## [EXERCISE OBJECTIVE]
Replace "Select" with "Choose" in the records starting with the line that contains "The image size is (250, 197)." and going on through the line that contains "Looking at the". Leave everything else as it is, and give back only those lines.

## [ENTRIES SHOWN]

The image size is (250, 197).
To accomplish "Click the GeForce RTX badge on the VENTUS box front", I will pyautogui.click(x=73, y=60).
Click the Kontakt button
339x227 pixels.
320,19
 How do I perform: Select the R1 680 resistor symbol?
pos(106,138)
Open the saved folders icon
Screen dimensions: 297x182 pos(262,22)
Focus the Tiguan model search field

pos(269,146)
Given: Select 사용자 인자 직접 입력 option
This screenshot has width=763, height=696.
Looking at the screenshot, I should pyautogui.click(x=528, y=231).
--
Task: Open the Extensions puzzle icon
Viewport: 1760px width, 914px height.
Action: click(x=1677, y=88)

## [EXERCISE RESPONSE]
The image size is (250, 197).
To accomplish "Click the GeForce RTX badge on the VENTUS box front", I will pyautogui.click(x=73, y=60).
Click the Kontakt button
339x227 pixels.
320,19
 How do I perform: Choose the R1 680 resistor symbol?
pos(106,138)
Open the saved folders icon
Screen dimensions: 297x182 pos(262,22)
Focus the Tiguan model search field

pos(269,146)
Given: Choose 사용자 인자 직접 입력 option
This screenshot has width=763, height=696.
Looking at the screenshot, I should pyautogui.click(x=528, y=231).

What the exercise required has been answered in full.